Our local Sense Centre, Woodside, became like a second home for all of us. The boys love to do things together, even though this isn’t always possible because they’re developing at different paces. But the fact that Sense could accommodate them both was wonderful.
Building the strength to communicate
As well as having blurred sight and only a little hearing, Ernie has low muscle tone. You can imagine how this affects big movements, like learning to walk, but it also makes it more difficult for him to communicate.
When we went to our first Sense group, Ted could chat away to anyone, but when Ernie was trying to say something only Ted could understand what he meant. You could tell it was frustrating for him, to not be able to make himself understood.
With Sense, they had all these ideas for exercises that would help Ernie’s muscles develop. There were things that I just wouldn’t have thought to try. We’ve had a fantastic support worker, Helen, but I also remember the volunteers being just amazing. A lot of them used to work in schools before retiring, so they’ve got years of experience.
With their support, Ernie said his first word – it was “Ted”.
Standing tall for the first time
Sense were also very aware of Ernie’s physical development. Helen explained how lots of children with Down syndrome are very floppy – like super flexible.

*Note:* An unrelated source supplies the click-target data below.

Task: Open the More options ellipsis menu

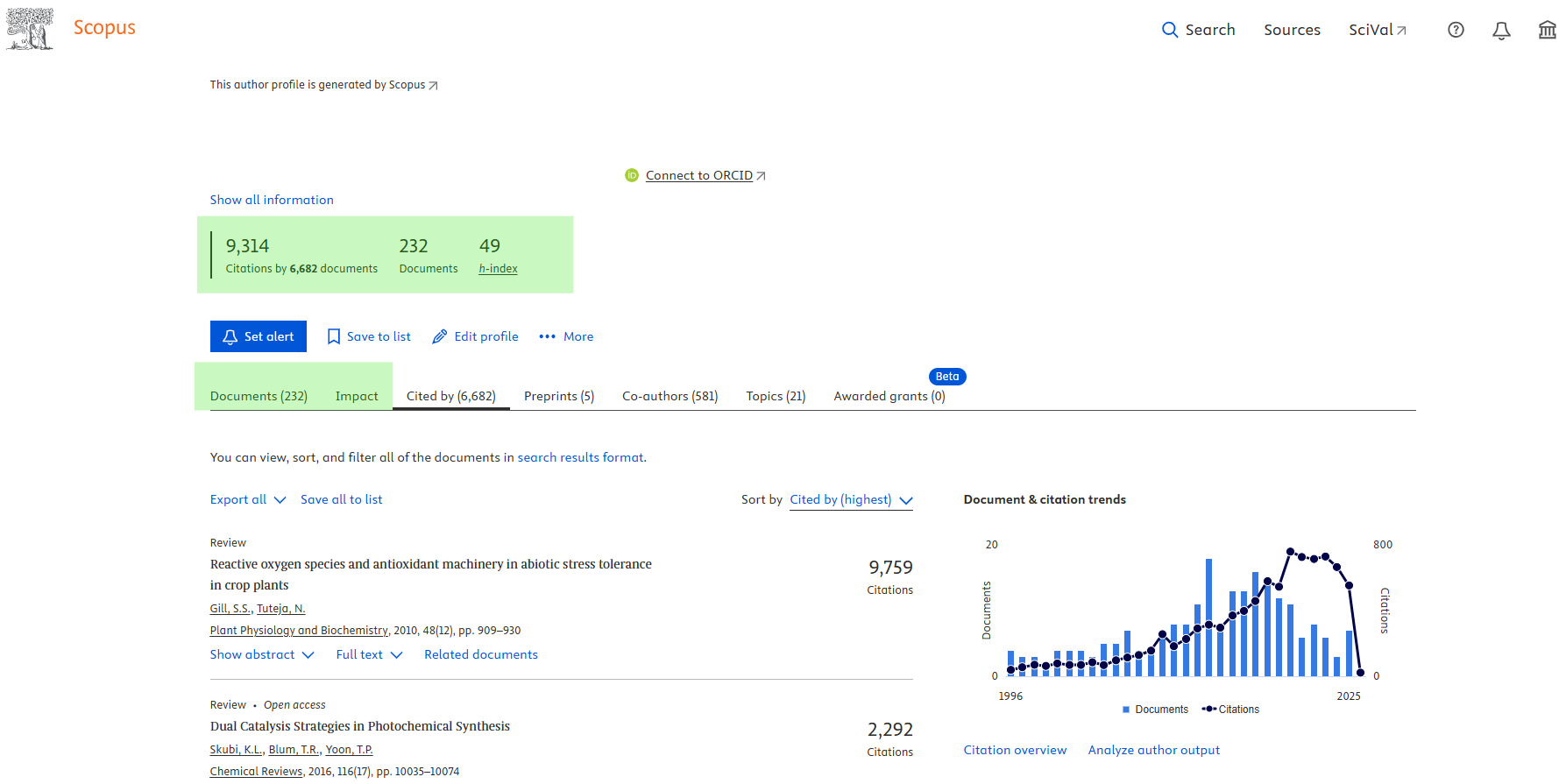Action: 548,336
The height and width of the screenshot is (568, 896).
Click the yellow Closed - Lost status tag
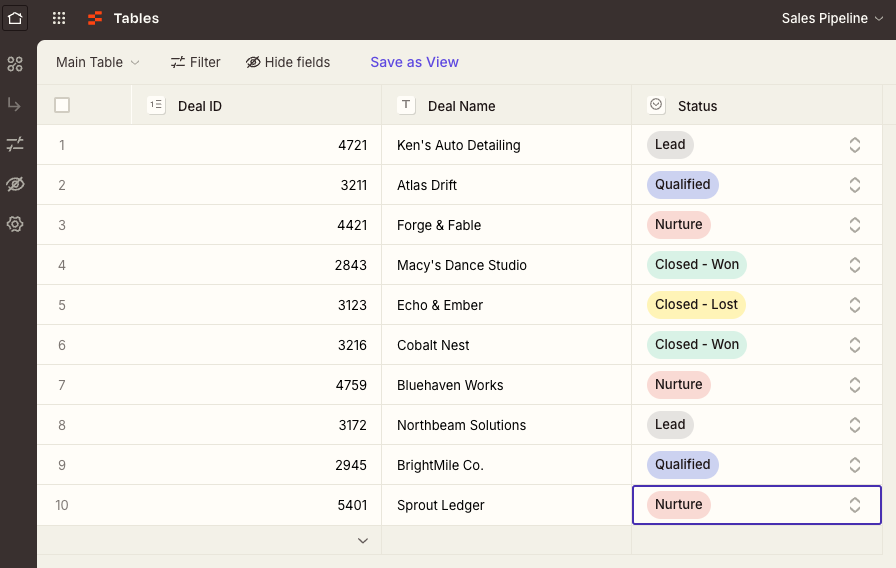[x=696, y=305]
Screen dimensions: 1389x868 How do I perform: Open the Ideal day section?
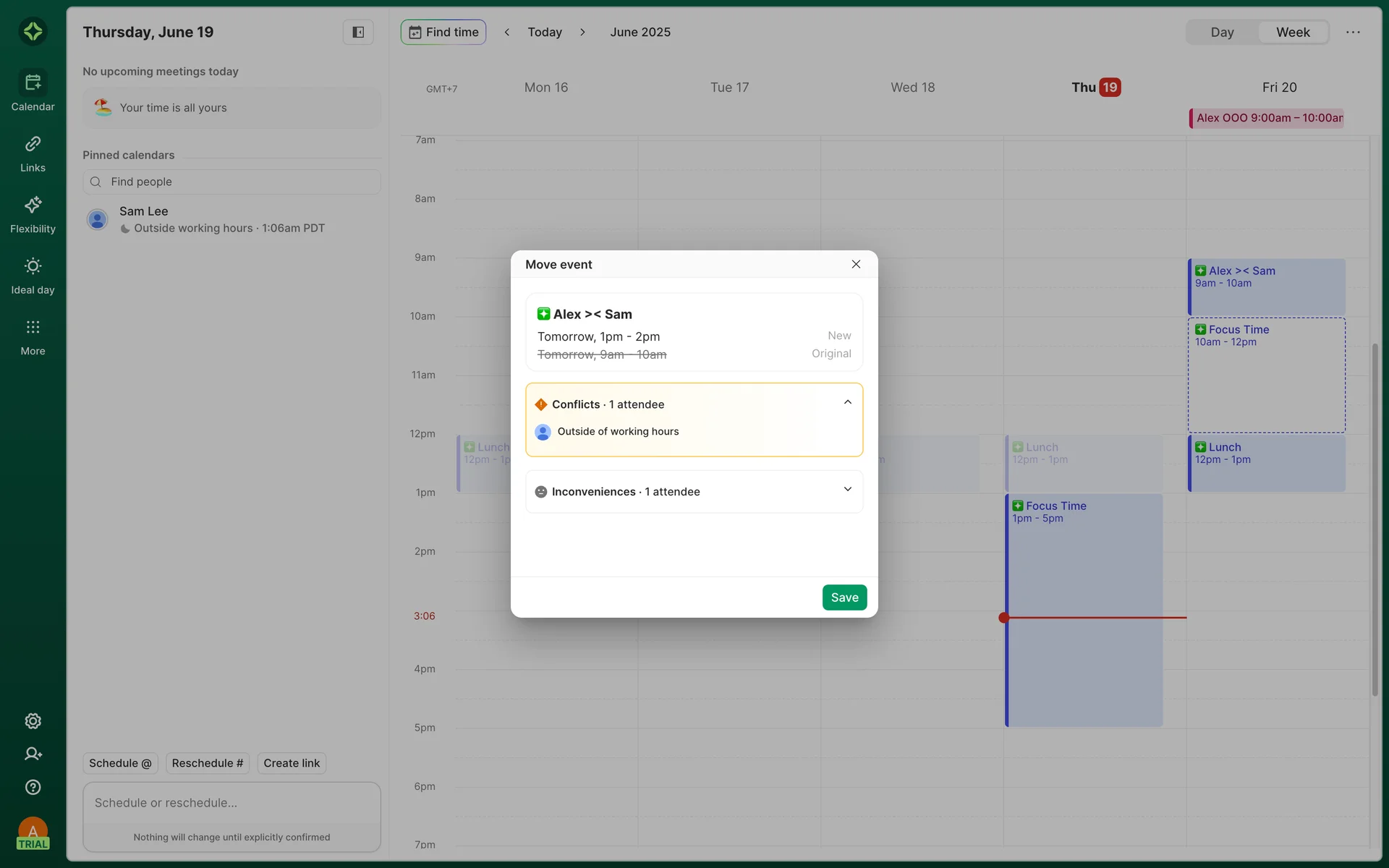pos(33,276)
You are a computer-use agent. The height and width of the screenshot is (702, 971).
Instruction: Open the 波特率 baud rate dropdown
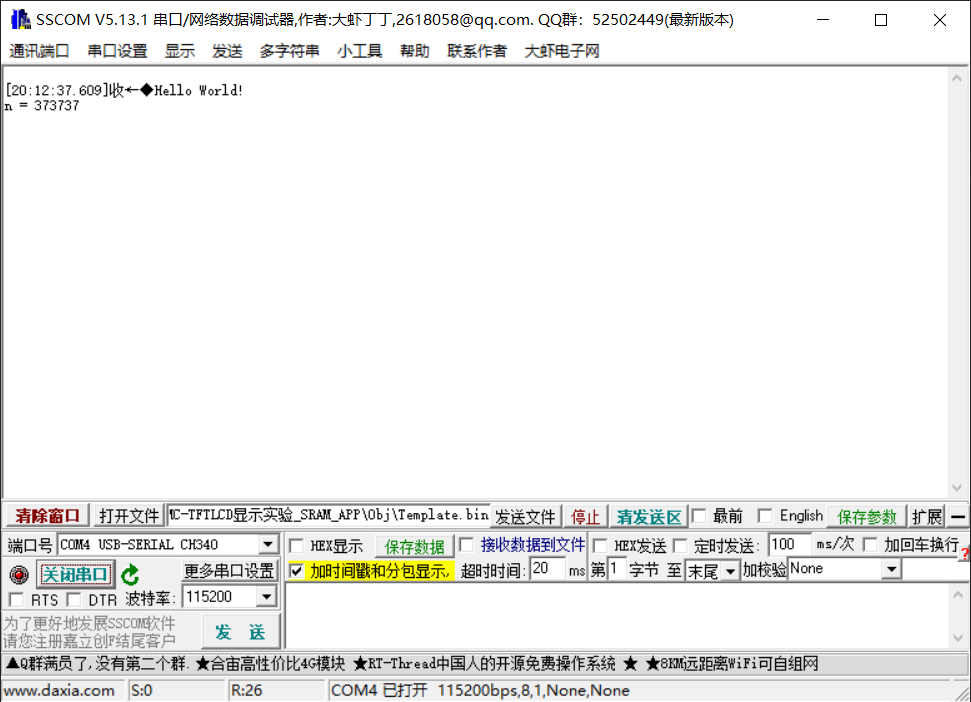(x=268, y=596)
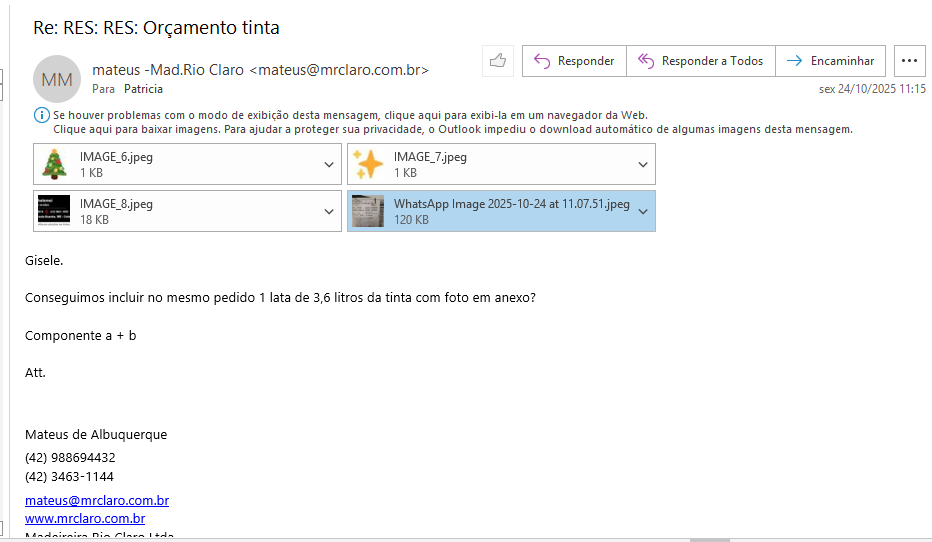Image resolution: width=932 pixels, height=542 pixels.
Task: Click the recipient name Patricia
Action: [x=143, y=89]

Ernie was always full of energy, moving constantly and crawling. Then, when he started to feel more confident, he showed an interest in pulling himself up. Sense seemed to know just the right thing to help.
They’d been by his side for so long that they knew how to make him feel supported and confident. It was really important that Ernie had the right ankle support. Helen got hold of a pair of Piedro boots, which are slightly heavier and can give a steadier balance.
Ernie put them on and, for the first time, stood up. We were at Woodside when it happened. It was really emotional. He was loving it.
When something big like that happens at the centre, there’s sometimes a show and tell. I remember being sat in a circle with other families, with Ernie in the middle, and he stood up in front of everyone. Everyone wanted to celebrate him, other mums were welling up – it was a very sweet and special moment.